Forum sur la diaspora : « S’il se tient, ce sera un acte historique », Tommy Régis Zongo, président de l’Association des Burkinabè de New York

Pharmacien résidant aux Etats-Unis, le président de l’Association des burkinabè de New York (ABNY), Tommy Régis Zongo est ravi de la tenue, en 2018, d’un forum sur la diaspora, annoncé par le président du Faso. Il y voit de la considération à l’égard des burkinabè de l’extérieur, et surtout un acte historique.

24infos.net : Comment avez-vous accueilli l’annonce de la tenue d’un forum sur la diaspora par le président du Faso ?

Tommy Régis Zongo (T. R. Z.) : Il s’agit, à mon avis, d’une belle initiative.
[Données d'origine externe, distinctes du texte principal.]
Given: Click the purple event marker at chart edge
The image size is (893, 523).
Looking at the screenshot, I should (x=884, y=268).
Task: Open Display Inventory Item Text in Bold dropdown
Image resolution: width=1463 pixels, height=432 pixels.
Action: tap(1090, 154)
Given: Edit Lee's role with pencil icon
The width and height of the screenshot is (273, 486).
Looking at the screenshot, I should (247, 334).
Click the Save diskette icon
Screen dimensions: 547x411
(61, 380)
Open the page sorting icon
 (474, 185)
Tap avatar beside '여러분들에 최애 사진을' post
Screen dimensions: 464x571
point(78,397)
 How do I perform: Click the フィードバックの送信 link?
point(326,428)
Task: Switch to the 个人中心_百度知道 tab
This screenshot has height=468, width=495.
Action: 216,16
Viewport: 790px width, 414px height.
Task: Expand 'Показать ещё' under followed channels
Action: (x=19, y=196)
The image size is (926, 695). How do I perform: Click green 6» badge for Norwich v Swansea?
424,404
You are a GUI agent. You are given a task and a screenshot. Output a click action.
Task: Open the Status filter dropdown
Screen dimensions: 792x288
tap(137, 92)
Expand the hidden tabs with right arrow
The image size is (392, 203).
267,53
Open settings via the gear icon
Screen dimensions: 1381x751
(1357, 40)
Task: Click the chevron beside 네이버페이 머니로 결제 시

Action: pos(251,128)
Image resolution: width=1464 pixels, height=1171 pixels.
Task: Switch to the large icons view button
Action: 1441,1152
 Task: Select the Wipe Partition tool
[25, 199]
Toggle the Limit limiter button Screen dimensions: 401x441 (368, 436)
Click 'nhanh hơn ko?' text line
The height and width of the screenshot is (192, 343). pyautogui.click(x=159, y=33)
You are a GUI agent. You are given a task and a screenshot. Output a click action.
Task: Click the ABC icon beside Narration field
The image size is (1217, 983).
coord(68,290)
Cette annonce est une traduction de la considération des Burkinabè vivants à l’extérieur du Burkina Faso.  Ce forum, s’il se tient, sera un acte historique, car jamais cela ne s’était passé.

Ce sera une véritable reconnaissance de l’inestimable potentiel de développement que détient la diaspora. Par exemple, en 2005, l’aide publique au développement stagnait à 105 milliards de dollars alors que les envois de fonds grimpaient à 167 milliards de dollars. Toutefois, ces fonds servent surtout à la consommation des familles et à des investissements individuels dans les pays d’origine. Ce qui les rend peu visibles.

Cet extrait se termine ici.